## TASK GOAL
Nothing but the records, transcribed exactly, should appear in the answer; leave the pictures out.
··· DATA IN THIS EXERCISE ···
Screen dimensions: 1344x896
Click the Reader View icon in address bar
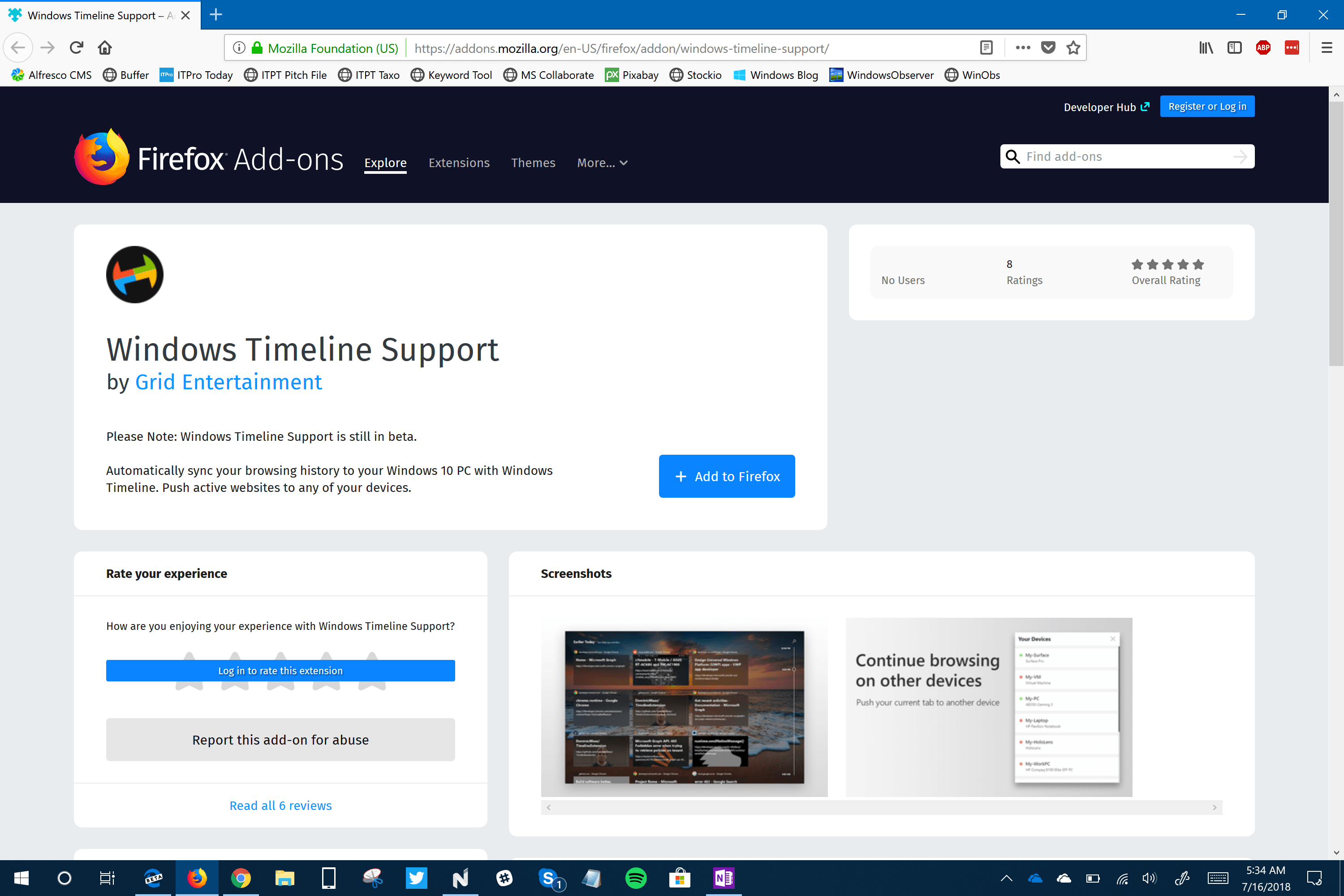tap(986, 48)
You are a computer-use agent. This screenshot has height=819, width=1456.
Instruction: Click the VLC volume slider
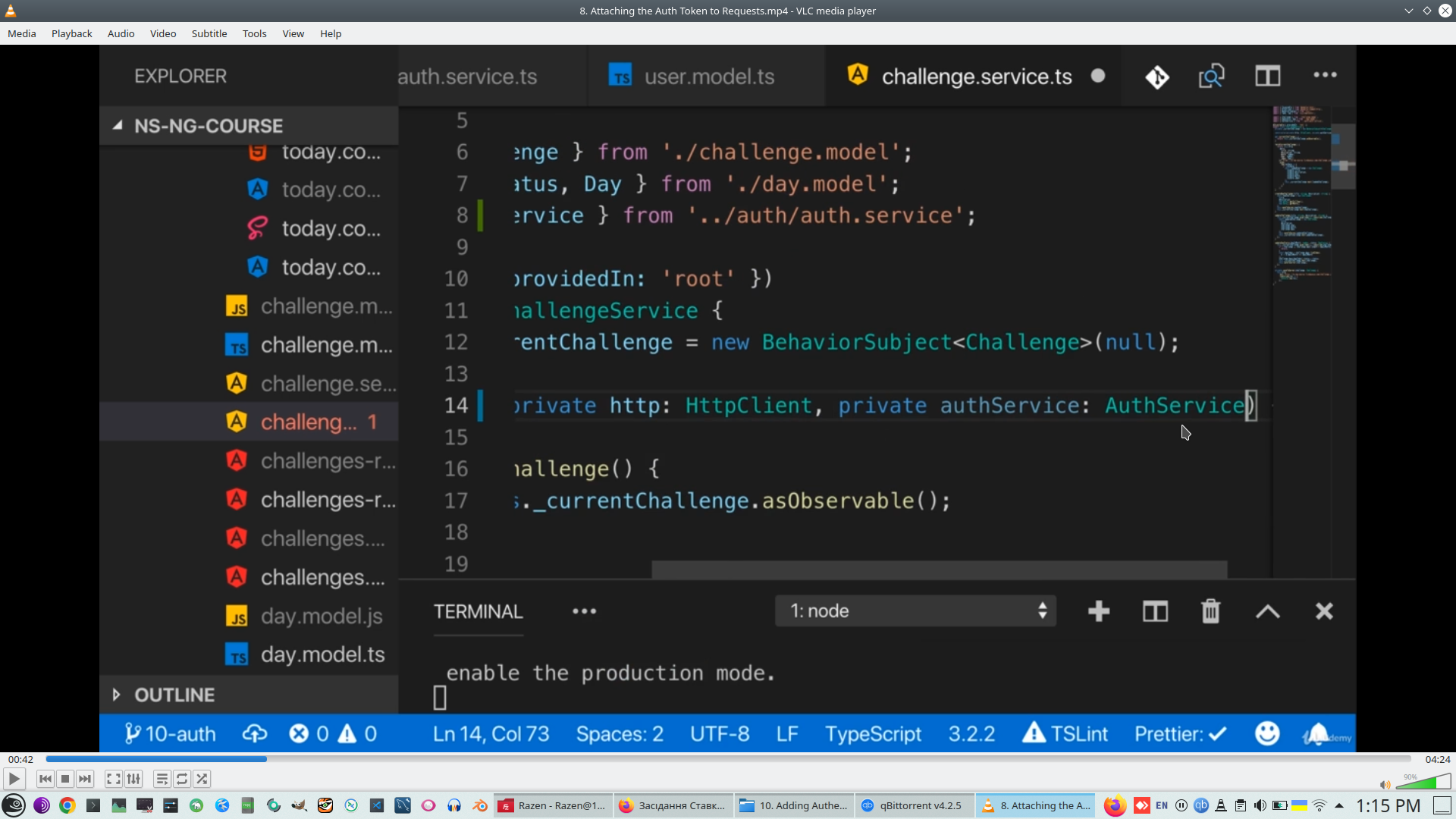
···
## RESPONSE TO THE EXERCISE
Screen dimensions: 1344x896
Click the Reader View icon in address bar
tap(986, 48)
You are a computer-use agent. This screenshot has height=819, width=1456.
Instruction: Click the VLC volume slider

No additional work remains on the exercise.